In absorber unit 12, a substantial portion of the H2S and CO2 in the syngas is removed, producing the sweet syngas stream 16 and a rich chemical solvent stream 18. Not shown in FIG. 1, the sweet syngas 16 may then be sent to steam heater, where it is heated to about 300° F. using steam. The heated sweet syngas may then be processed in an expander, which turns a shaft that produces power. The syngas product is then at a pressure of about 400 psig, and may then be routed to a gas combustion turbine for further power production.
The rich chemical solvent 18 is then preheated with hot solvent stripper bottoms 44 in lean/rich exchanger 20 and fed to the H2S concentrator tower 22 where stripping gas 24 is injected to remove CO2. Any suitable stripping gas 24, including but not limited to nitrogen or steam, may be used to strip the CO2 from the rich solvent 18. The resulting H2S concentrator bottoms 26 will be significantly higher in H2S concentration with a substantial quantity of CO2 being removed. The resulting H2S concentrator overhead gas 28 is cooled in exchanger 30 (against cooling water) and is then contacted with lean chemical solvent 32 in reabsorber 34 to remove any flashed H2S. The reabsorber overhead gas 36 is a CO2-rich gas and can be remixed with the sweetened syngas 16 prior to feeding a gas combustion turbine (not shown) to increase power production.

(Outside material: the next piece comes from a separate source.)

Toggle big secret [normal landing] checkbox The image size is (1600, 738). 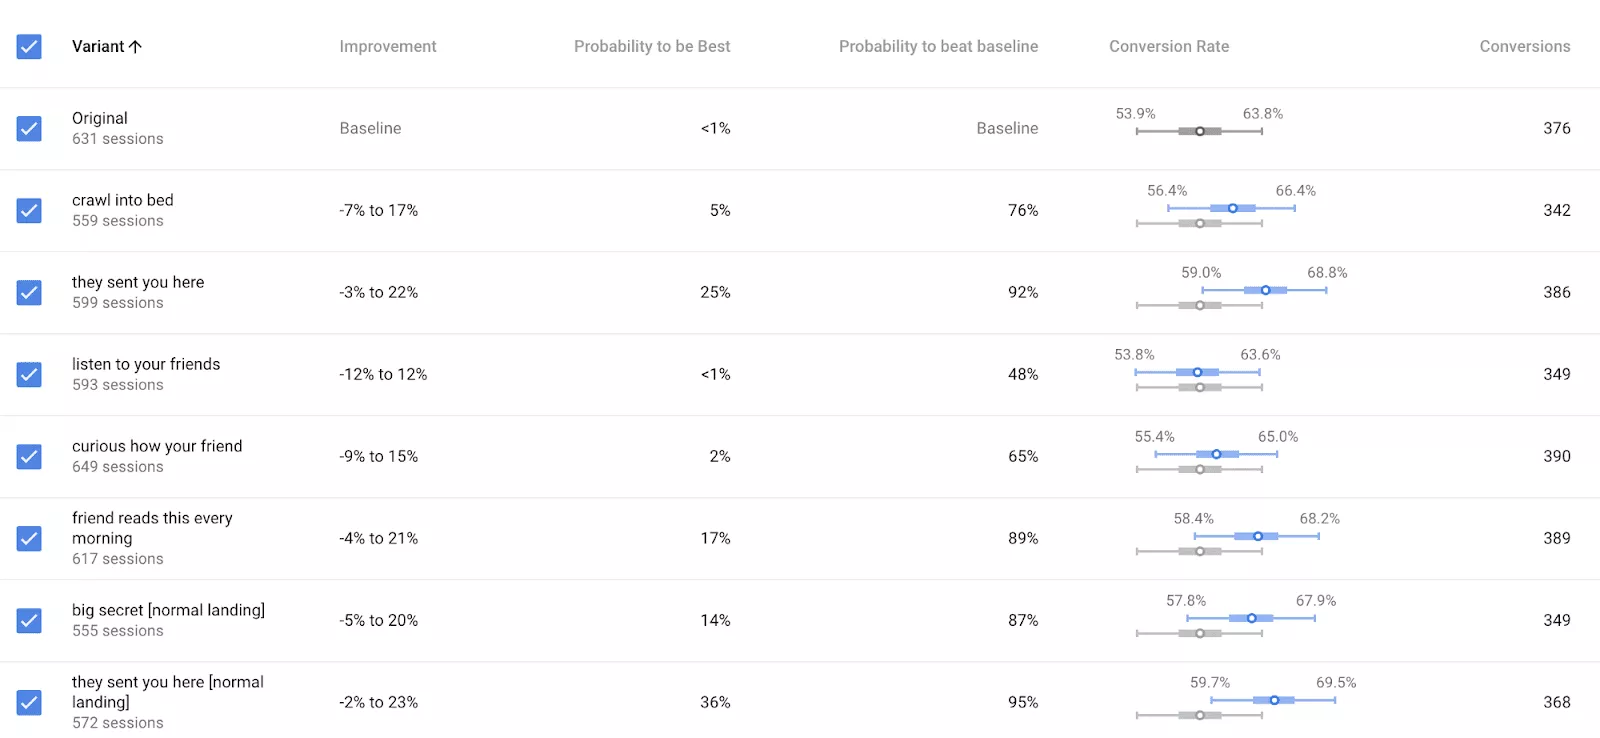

The H2S concentrator bottoms 26 is then fed the solvent stripper 38 for final solvent regeneration. In this illustrative embodiment, solvent stripper 38 is operated with a traditional steam reboiler/cooling water condenser (46/48) design, although it is envisioned that any stripping technique is adequate to carry out the present invention. The reabsorber rich solvent 40 is then preheated in exchanger 42 and routed to the solvent stripper 38. Finally, H2S-rich acid gas 50 may then be routed to further acid gas disposal facilities (not shown), or alternatively, to sulfur recovery facilities (not shown).
The above illustrative embodiment is intended to serve as a simplified schematic diagram of potential embodiments of the present invention. One of ordinary skill in the art of chemical engineering should understand and appreciate that specific details of any particular embodiment may be different and will depend upon the location and needs of the system under consideration. All such layouts, schematic alternatives, and embodiments capable of achieving the present invention are considered to be within the capabilities of a person having skill in the art and thus within the scope of the present invention.
While the apparatus, compounds and methods of this invention have been described in terms of preferred embodiments, it will be apparent to those of skill in the art that variations may be applied to the process described herein without departing from the concept and scope of the invention. All such similar substitutes and modifications apparent to those skilled in the art are deemed to be within the scope and concept of the invention.